Нужды нет, что они сохраняли себя только на сегодняшний день, забывая о завтрашнем. Но не даром говорится в писании: "Довлеет дневи злоба его".

   Такова, мне кажется основная причина успеха большевиков, и он сказывался обольшевичением Советов и Комитетов.

   Если первый Совет войск киевского гарнизона, избранный при общем подъёме, и дал довольно однородный состав и группу политических деятелей, преданных интересам революции и народа, то второй состав его, избиравшийся под флагом большевизма и украинизации штыка, в основе стоявшей рядом с большевизмом, был уже значительно понижен. Достаточно сказать, что та воинская часть, которая дала такого видного политического работника, социал-демократа меньшевика-интернационалиста, как до глубины души преданный революции солдат Таск, на вторых выборах вместо него прислала неграмотного солдата, конечно, не могущего разобраться во всей сложной ситуации момента и готового голосовать за очередным крикуном.
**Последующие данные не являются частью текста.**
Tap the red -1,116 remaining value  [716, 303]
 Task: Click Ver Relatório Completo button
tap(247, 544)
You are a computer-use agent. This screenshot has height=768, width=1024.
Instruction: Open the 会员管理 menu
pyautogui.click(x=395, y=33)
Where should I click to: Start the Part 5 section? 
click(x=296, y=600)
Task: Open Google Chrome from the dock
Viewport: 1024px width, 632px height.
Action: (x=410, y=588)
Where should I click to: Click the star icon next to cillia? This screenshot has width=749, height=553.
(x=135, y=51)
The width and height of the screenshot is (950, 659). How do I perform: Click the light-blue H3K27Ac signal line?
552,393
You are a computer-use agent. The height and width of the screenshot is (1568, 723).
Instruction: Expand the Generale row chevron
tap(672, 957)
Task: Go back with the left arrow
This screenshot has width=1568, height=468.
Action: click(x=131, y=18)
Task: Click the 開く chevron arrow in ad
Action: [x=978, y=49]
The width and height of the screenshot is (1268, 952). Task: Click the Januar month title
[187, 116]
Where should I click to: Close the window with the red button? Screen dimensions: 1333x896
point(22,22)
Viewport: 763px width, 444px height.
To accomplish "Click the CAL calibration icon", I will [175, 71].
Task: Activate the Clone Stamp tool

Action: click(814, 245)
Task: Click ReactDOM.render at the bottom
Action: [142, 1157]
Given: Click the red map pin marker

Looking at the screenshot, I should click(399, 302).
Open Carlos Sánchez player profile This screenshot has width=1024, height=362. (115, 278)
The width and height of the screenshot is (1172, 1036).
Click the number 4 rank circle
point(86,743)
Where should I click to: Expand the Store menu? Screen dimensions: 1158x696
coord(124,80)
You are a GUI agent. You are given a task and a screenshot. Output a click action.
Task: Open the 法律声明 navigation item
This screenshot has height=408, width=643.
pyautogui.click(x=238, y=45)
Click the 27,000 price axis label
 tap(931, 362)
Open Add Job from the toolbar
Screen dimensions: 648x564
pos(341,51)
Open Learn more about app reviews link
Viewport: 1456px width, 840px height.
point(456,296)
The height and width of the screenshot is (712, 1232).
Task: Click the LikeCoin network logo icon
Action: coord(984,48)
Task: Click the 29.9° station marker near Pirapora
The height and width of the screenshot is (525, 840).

   Но если указанные выше причины имели, по моему мнению, огромное влияние на развитие и распространение большевизма в рядах армии и среди рабочих, то в войсках и особенно на фронте делу большевиков, развивших, кстати сказать, большую агитационную энергию, помогла ещё волна добровольцев, ставших большевиками после первого марта, потому что им некуда было деваться, и потому что нужно было выместить злобу против нового строя и его деятелей.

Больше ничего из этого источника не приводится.